I am new to this forum so I apologize if this question has already been aired.

On the Dish VIP722, how does one change the channel on the PIP? I have tried everything I can think of: swapping the PIP and punching in a new channel, scrolling, etc. when I check the new PIP channel, it's still the same channel as before I did the swap.

Any hints out there for managing the PIP channel?

Pete


----------



## 4bama (Aug 6, 2006)

pengel10 said:


> I am new to this forum so I apologize if this question has already been aired.
> 
> On the Dish VIP722, how does one change the channel on the PIP? I have tried everything I can think of: swapping the PIP and punching in a new channel, scrolling, etc. when I check the new PIP channel, it's still the same channel as before I did the swap.
> 
> ...


Works fine for me.

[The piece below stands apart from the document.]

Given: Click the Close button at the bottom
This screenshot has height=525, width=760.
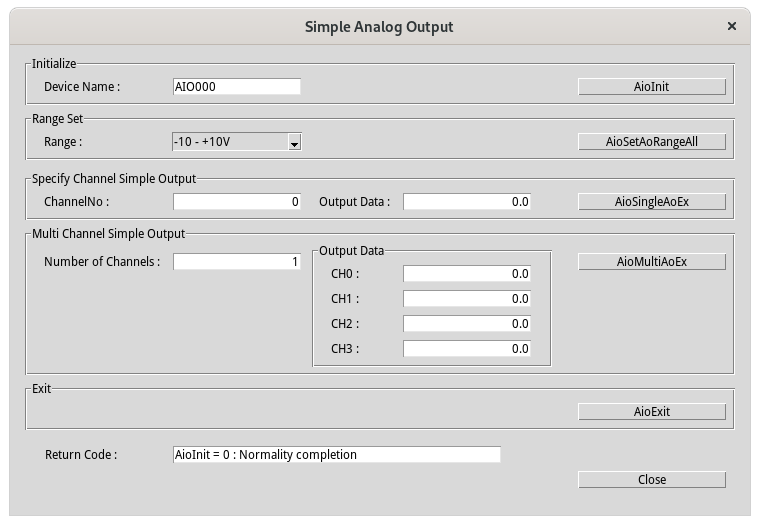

When you "swap" the tuner in the left pane can be changed to any other channel, either by direct channel input or from the guide.

After you select the channel for the left pane use swap again and you can select any channel the same way.

Now, even if you turn PIP off using the swap button will switch between the two tuners and the channels you selected above. This is much faster than using the "recall" button.


----------



## JackDobiash (Jul 20, 2005)

Plus, both channels are still be recorded live so you can backup on either one of them


----------



## Ron Barry (Dec 10, 2002)

Seems this is well covered. The key is you can only change the channel when it is in the big window or when it is on the left side of side by side. To toggle between PIP swap is your friend. 

and :welcome_s to DBSTalk. Hope you find our corner of the net to your liking.


----------